■ **PROBLEM DETAILS**: Copy out the lines verbatim, everything from the line containing "The width and" down to the end of the lines, both ends included, and leave the pictures out.

■ **DATA FOR THIS EXERCISE**:
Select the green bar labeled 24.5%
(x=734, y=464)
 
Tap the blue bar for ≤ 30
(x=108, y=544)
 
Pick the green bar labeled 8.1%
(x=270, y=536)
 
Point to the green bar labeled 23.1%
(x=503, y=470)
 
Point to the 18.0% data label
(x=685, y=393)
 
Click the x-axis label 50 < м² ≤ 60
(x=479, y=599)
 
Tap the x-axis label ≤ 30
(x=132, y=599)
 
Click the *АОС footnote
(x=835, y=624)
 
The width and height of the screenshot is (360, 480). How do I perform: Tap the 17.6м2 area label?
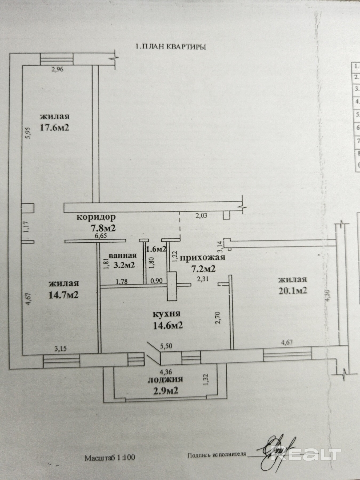tap(54, 127)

■ **FULL SOLUTION**:
The width and height of the screenshot is (360, 480). How do I perform: Tap the 17.6м2 area label?
tap(54, 127)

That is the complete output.